REQUIRED TASK A: In the forum thread about the turbo install, what does C.Plavan say comes next after installing the turbo?
REQUIRED TASK B: Transcribe the forum thread about the turbo install below word for word, starting at "It just hits" and ending at "messing with them.".
REQUIRED TASK C: From the forum thread about the turbo install, list each action named in the parentheses that the first poster took to make room to get the turbo on.

EXTRACT PROVIDED:
---

It just hits when installing, I just loosened everything up (Rear shock mount, removed shock bolts, removed rear wing mount bolts, drilled out rivets for body on shock brace, etc) and I can get turbo on. It's just a PITA to have to do all that to get a new turbo on. It doesn't interfere once its on the up pipe studs.
Now I'm running into a different problem I need some help on.
http://thefactoryfiveforum.com/showthread.php?16587-New-turbo-install-questions
C.Plavan
12-29-2014, 06:52 PM
Alright- I got the turbo installed with some help from this forum (Thanks!). I'm just clueless with turbos and this is my 1st time messing with them.
http://i.imgur.com/y8nQPsvl.jpg
Next is replacing the injectors. It shouldn't be too hard, but I'm sure I will run into some issue. Murphey's Law and all.
Scargo
12-29-2014, 07:10 PM
You will love the turbo. We are here to help/hinder or both. Bring on the injectors! Do you have a good fuel pump (up to the task)?
C.Plavan
12-29-2014, 07:25 PM
You will love the turbo. We are here to help/hinder or both. Bring on the injectors! Do you have a good fuel pump (up to the task)?

---

RECORDED INFORMATION:
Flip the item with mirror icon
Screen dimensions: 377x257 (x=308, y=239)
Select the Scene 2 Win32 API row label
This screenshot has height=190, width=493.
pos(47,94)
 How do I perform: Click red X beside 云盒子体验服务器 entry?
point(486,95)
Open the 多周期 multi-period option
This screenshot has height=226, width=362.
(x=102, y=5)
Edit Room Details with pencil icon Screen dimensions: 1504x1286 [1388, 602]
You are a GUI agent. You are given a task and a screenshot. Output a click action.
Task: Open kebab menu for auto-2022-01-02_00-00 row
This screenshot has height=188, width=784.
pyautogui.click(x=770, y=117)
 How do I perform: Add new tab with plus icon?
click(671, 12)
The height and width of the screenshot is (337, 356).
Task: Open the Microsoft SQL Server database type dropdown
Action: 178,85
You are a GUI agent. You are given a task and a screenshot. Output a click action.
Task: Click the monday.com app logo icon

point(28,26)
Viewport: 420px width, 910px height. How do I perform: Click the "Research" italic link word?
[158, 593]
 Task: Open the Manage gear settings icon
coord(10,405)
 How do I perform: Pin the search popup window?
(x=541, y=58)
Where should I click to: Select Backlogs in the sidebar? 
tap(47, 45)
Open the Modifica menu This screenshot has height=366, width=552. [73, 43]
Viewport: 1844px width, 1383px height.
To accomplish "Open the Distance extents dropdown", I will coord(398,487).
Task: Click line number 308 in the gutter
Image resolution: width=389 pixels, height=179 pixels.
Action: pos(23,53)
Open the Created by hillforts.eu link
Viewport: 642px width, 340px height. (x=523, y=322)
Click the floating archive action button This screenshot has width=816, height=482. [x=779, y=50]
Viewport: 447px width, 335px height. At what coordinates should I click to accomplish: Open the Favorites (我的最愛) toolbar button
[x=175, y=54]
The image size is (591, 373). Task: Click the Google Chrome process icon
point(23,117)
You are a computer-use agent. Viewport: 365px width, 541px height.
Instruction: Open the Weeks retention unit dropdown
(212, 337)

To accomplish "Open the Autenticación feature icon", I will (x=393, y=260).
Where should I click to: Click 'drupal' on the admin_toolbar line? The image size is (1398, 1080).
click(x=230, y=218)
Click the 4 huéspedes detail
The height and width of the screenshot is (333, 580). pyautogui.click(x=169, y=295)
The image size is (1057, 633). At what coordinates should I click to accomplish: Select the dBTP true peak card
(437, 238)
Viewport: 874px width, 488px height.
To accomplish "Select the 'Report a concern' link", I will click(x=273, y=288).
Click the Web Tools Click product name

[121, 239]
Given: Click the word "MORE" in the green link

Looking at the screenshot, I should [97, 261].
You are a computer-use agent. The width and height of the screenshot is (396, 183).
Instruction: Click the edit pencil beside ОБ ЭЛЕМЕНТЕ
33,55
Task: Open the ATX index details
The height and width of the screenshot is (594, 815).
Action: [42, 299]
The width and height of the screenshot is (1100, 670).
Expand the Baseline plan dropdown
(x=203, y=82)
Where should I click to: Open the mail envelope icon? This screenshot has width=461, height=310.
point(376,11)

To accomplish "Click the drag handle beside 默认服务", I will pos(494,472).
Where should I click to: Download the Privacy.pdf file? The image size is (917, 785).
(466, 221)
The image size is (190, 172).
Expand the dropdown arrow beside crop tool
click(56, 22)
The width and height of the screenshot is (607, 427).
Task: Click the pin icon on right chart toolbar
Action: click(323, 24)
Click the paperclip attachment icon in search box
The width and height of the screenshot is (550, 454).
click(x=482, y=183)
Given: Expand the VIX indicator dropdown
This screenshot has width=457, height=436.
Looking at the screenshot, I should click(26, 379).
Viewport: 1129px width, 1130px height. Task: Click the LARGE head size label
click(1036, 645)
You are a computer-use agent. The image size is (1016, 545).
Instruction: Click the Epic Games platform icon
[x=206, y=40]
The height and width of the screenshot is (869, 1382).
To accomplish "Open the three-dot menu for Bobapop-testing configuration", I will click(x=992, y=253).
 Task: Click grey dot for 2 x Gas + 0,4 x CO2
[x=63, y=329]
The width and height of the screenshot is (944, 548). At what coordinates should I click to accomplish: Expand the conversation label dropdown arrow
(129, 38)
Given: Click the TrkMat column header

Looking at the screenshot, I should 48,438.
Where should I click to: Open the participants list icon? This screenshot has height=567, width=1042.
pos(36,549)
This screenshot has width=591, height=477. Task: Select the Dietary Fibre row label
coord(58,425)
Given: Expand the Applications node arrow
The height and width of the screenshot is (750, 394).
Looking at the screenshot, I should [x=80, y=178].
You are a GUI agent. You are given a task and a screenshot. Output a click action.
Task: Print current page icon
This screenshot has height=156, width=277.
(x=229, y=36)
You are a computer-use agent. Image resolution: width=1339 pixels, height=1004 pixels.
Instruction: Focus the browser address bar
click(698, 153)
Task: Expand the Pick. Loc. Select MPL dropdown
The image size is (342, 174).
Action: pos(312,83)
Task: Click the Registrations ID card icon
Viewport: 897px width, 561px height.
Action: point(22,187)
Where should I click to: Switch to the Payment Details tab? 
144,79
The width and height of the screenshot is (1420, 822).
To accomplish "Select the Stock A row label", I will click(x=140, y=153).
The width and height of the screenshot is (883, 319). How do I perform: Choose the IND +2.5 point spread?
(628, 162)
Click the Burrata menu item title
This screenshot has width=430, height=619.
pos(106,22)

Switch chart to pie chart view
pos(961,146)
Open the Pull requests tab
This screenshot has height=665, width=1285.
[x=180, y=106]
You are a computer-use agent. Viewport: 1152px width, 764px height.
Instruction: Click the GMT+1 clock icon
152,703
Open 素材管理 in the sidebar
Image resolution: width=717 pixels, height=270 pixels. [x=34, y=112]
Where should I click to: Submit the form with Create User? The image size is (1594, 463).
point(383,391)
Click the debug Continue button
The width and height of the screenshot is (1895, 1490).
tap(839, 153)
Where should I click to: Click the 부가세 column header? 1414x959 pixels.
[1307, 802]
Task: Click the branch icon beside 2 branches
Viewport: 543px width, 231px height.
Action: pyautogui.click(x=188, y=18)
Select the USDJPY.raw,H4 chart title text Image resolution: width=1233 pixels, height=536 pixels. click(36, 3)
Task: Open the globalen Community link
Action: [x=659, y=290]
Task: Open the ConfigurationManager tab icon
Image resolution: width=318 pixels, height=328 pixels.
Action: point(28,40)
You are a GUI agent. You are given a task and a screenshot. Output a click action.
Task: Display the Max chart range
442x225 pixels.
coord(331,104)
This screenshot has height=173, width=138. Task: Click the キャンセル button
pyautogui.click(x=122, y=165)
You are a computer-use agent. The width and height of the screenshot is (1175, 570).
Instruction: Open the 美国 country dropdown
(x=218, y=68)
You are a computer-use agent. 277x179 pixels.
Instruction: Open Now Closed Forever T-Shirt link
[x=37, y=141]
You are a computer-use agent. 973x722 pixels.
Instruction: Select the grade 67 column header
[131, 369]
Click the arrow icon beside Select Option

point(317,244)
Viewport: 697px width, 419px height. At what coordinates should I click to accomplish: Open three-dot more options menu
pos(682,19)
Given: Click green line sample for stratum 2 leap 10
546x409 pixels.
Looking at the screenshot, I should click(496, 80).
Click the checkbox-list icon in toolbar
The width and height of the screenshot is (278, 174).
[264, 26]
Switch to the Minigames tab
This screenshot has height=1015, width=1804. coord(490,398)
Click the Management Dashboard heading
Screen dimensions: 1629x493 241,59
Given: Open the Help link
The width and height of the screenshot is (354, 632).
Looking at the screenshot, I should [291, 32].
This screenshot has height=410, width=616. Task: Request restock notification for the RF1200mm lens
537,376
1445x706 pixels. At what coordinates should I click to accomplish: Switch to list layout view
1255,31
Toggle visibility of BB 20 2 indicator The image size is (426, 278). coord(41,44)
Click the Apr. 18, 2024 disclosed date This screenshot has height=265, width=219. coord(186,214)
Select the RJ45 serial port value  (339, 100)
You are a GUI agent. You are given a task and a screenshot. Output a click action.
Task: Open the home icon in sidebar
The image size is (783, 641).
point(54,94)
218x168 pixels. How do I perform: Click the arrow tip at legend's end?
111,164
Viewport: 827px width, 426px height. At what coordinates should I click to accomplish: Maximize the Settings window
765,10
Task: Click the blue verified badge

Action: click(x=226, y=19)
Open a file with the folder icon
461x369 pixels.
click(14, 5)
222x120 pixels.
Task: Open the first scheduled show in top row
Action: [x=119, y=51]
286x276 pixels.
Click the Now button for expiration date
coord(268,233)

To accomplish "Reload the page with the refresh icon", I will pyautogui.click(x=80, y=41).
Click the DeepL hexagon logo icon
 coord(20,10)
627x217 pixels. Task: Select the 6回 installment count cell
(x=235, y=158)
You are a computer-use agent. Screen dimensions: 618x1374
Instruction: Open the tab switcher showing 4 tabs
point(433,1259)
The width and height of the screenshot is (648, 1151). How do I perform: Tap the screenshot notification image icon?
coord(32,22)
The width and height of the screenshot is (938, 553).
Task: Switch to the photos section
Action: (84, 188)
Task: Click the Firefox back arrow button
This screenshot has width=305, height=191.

---

FINISHED ANSWER A: Replacing the injectors.

FINISHED ANSWER B:
It just hits when installing, I just loosened everything up (Rear shock mount, removed shock bolts, removed rear wing mount bolts, drilled out rivets for body on shock brace, etc) and I can get turbo on. It's just a PITA to have to do all that to get a new turbo on. It doesn't interfere once its on the up pipe studs.
Now I'm running into a different problem I need some help on.
http://thefactoryfiveforum.com/showthread.php?16587-New-turbo-install-questions
C.Plavan
12-29-2014, 06:52 PM
Alright- I got the turbo installed with some help from this forum (Thanks!). I'm just clueless with turbos and this is my 1st time messing with them.

FINISHED ANSWER C:
- Loosened the rear shock mount
- Removed the shock bolts
- Removed the rear wing mount bolts
- Drilled out the rivets for the body on the shock brace